Global 2D noises have a unique seed per layer (since otherwise each layer would result in the same terrain). Global 3D noises do not need this as each layer is on a different Y resulting in different noise values anyways.
That said, global noises are optional to use and a plugin could very well keep track of its own noise and noise maps. However, care must be taken when using LuaJIT and keeping many different noise maps in memory, as you can easily run out of available memory that way.
Noise mixing is the process of taking noise from the current layer and noise from the next layer and then averaging them out in order to create a smooth transition from one noise map/ terrain to the next. This can be used to "wrap" a layer to a next layer and allow a player to be teleported to that next layer when nearing the world X or Z boundary, all the while making sure that the player does not notice a thing as far as the terrain is concerned. That way you truly make the world area appear larger on the XZ axis, albeit in a makeshift/ virtual manner of course.
Noise mirroring is taking the noise of the next layer from the opposite side of the world and using it to generate the terrain at the border, instead of using the current layer's noise. If a player then approaches the border and is teleported from the current layer to the next, it is as if the terrain continues, allowing for a seamless transition between layers.
Wrapping is the transition of one layer to the next by means of noise mixing one layer with the next and teleporting a player from that one layer to the next. It is as if, as you reach the world border, the layer wraps seamlessly to the next layer as far as terrain is concerned as well as the player experience.
World extension is to give the player the impression that the world is larger on the XZ axis than the Minetest limitation of 61840 x 61840. This is achieved by varous means: The exploration of much more new terrain using the Y axis to its fullest potential, this terrain being similar as far as map generation logic is concerned and a means to move between the layers. The means to move between layers is either using a teleportation device (e.g. portals, teleporters, etc.) or by wrapping (automatically merging the terrain between two layers on the world border and teleporting the player from one layer to the next).
World extension using wrapping is done in three stages: 1) When the player approaches the border (3 mapchunks), noise mixing mixes the terrain of the current layer with the terrain of the next layer. 2) Even closer to the border (2 mapchunks), noise mirroring takes the noise of the next layer from the opposite side and uses that to generate the terrain. 3) At the very edge of the world (1 mapchunk), the player enters a teleportation area and is automatically teleported to the next layer and the opposite side.
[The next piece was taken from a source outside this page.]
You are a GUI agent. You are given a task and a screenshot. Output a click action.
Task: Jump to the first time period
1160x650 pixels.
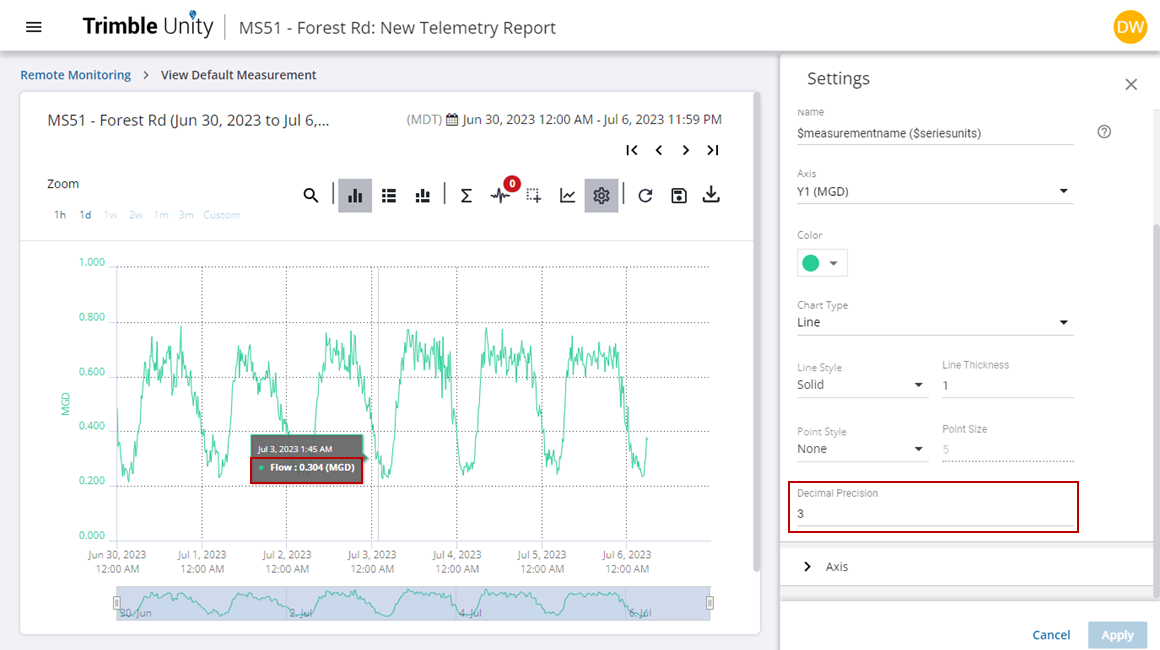[632, 150]
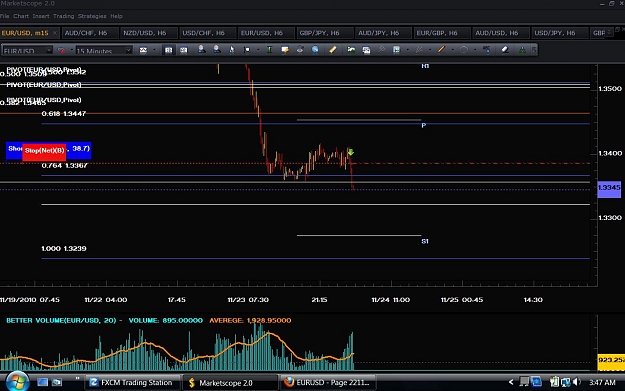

Multiple worlds is an special case of world extension, whereby you achieve the goal of making the world appear larger, but you do so by providing different types of terrain, e.g. a nether, a cloud land, an ocean world, an alien planet or moon, etc. Since these offer vastly different terrains and use completely different noises, noise mixing and wrapping is not possible. As such only teleportation (portal, teleporter, space ship structure acting as portal, etc.) should/ can be used to move the player between layers.